Published: March 14, 2018

Often to check the content of a tab delemited file we want to know how many unique things there are in a particular column. Below I give you instructions for checking this using command line and the python package pandas.

 

If you want to check for number of uniq things on the command line or in a shell script

How many unique things are in column <1> of a file named ?

# outputs a count of the unique things in a column
cut -f 1 input_file | sort | uniq | wc -l

#outputs the each of the unique things and how many of each there are
cut -f 1 input_file | sort | uniq –c

If you want to check for number of uniq things using the python package pandas

#my files first line is chr, start, stop, name, score. I want to know how many uniq chromosomes there are or how many lines have each of thechromosomes.

#First open python by typing python (if you are on fiji you must also module load python/2.7.3/pandas)

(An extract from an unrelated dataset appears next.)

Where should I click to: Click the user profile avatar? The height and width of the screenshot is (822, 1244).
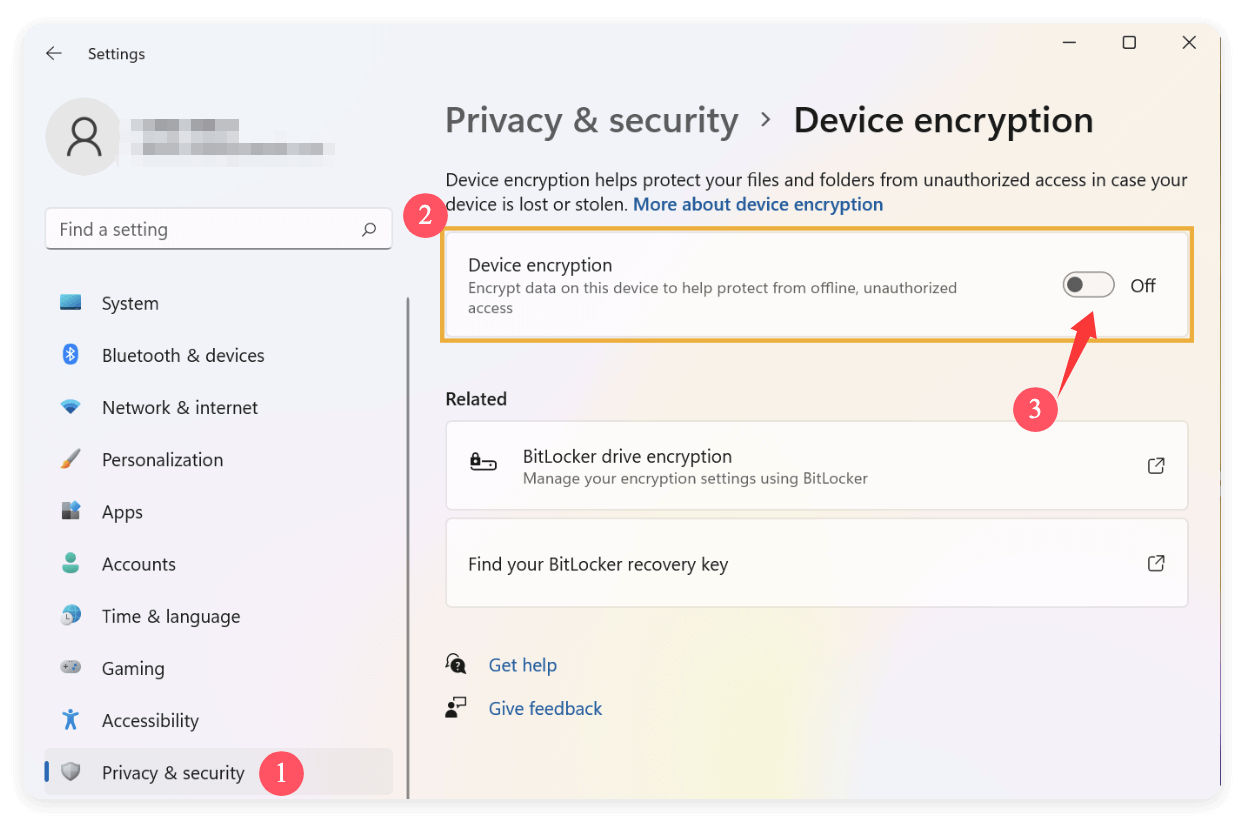pos(83,136)
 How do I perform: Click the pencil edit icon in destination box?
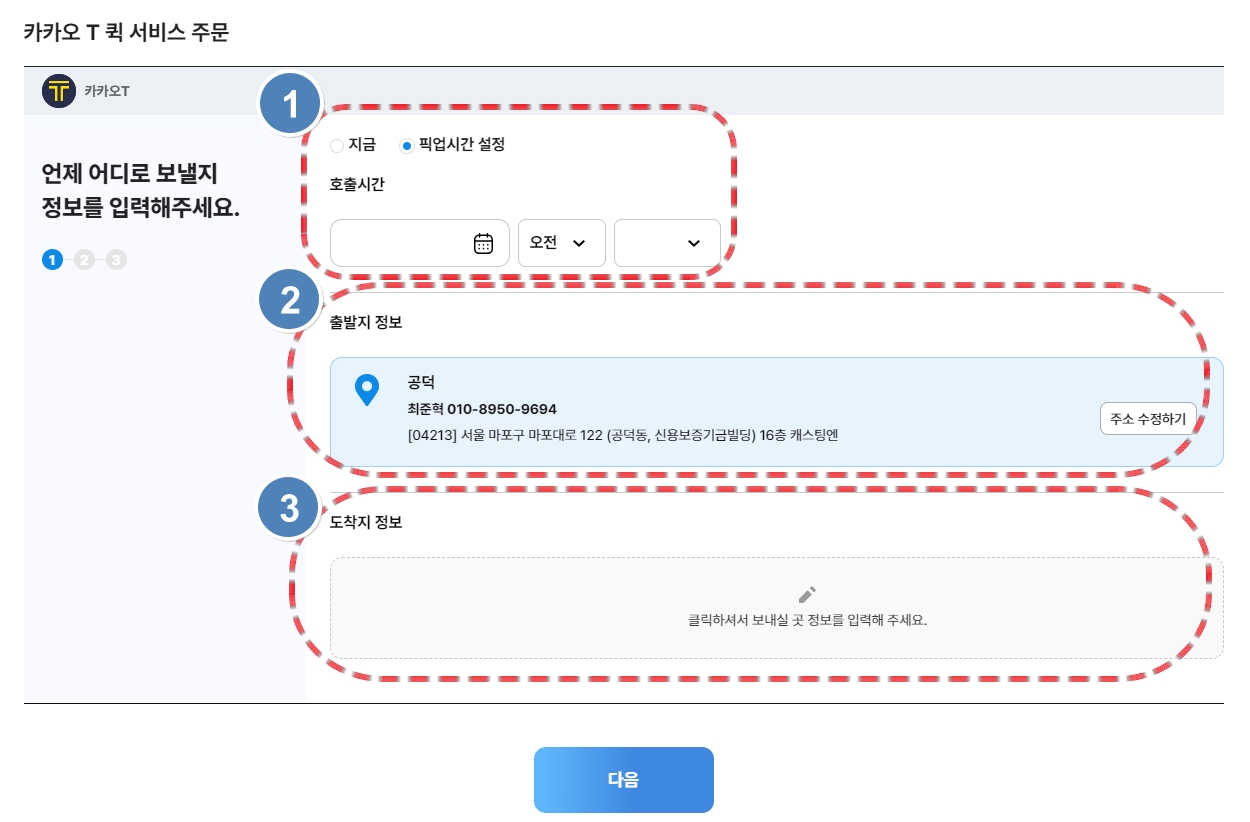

# outputs a count of the unique things in a column

import pandas
df = pandas.read_csv("allmu.bed", sep="\t")
print df["chr"].nunique()

#outputs the each of the unique things and how many of each there are

import pandas
df = pandas.read_csv("allmu.bed", sep="\t")
print df["chr"].value_counts()

 

 

import pandas

df = pandas.read_csv("allmu.bed", names=["chr", "start", "stop", "name", "score"], sep="\t")
print sort(df["chr"].value_counts())

print df["chr"].nunique()